Last week I started an eight-week poetry class at WriterHouse in Charlottesville, VA. I’ve always wanted to write poetry, but perfectionist that I am I rarely set pen to paper to give it a try. When I saw the poetry course offered, I figured it would be a good impetus. The instructor, Aime Whittemore, didn’t cut us any slack; we got homework the first class: Using the first line of another poem, write your own poem. And not only did we have to write a poem, but it got work-shopped today. Oy! We had a list of first lines to choose from, and I selected “Bent double, like old beggars under sacks” from “Dulce et Decorum Est” by Wilfred Owen. His poem, written about World War I, is pretty stark, but I’d never read it until after I selected that line. However, the first line brought something else to mind.
Oh, and just be prepared.
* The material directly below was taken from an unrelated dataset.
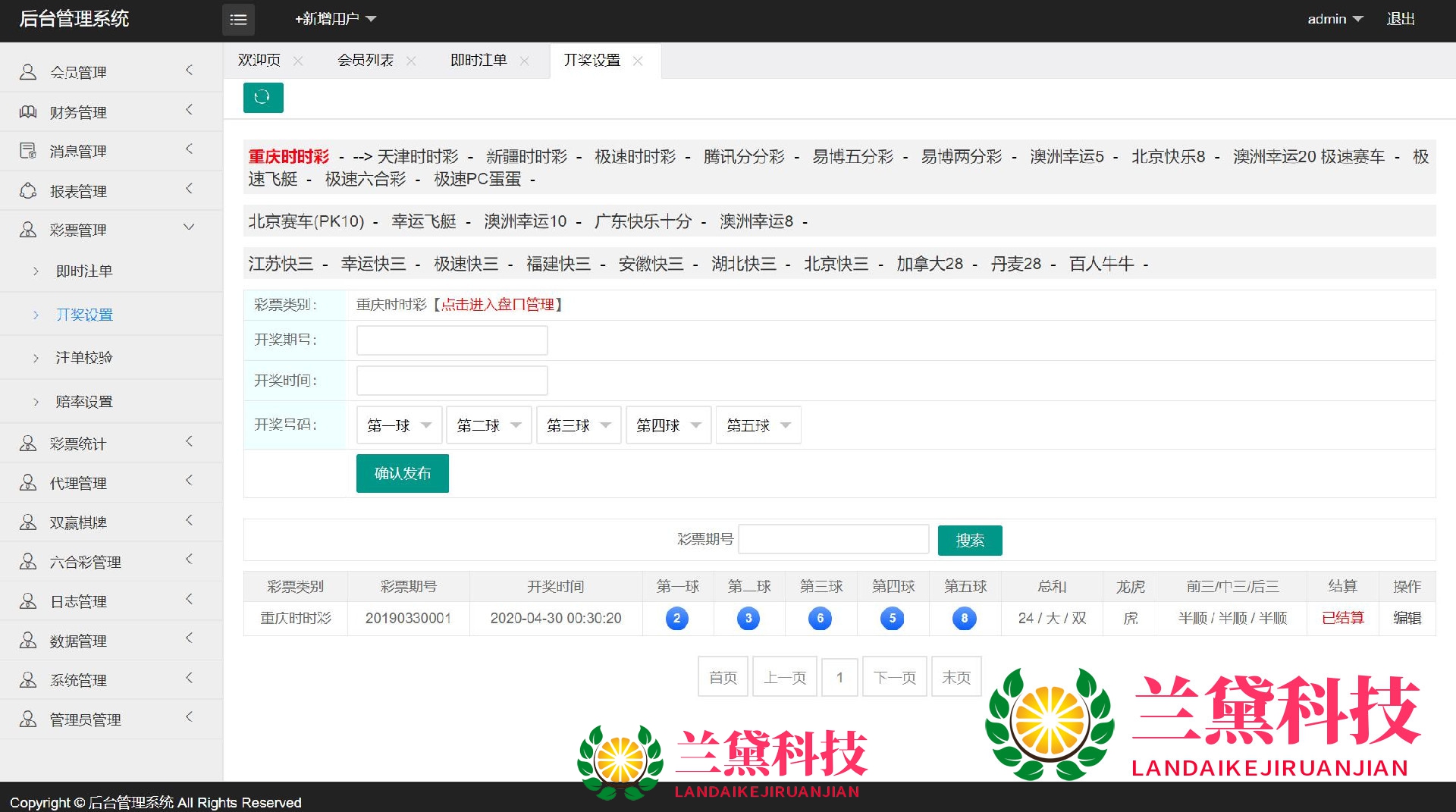Click the 财务管理 book icon in sidebar
This screenshot has width=1456, height=812.
tap(28, 112)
I’ll probably post my poems, good and bad, and your comments would be appreciated.
(Prompt: First Line of “Dulce et Decorum Est” by Wilfred Owen)
by Phyllis “Maggie” Duncan
Bent double, like old beggars under sacks,
Their burdens hunger and homelessness,
They fall dead by roadsides and in ditches,
Teeth and tongues the color of chewed grass:
Why I don’t smile at the wearing of the green.
My grandmother hoarded food and money;
A century later the memories were too fresh
With recollections of lost uncles and cousins,
Who left and no word ever came again,
Their empty place settings sacred at table.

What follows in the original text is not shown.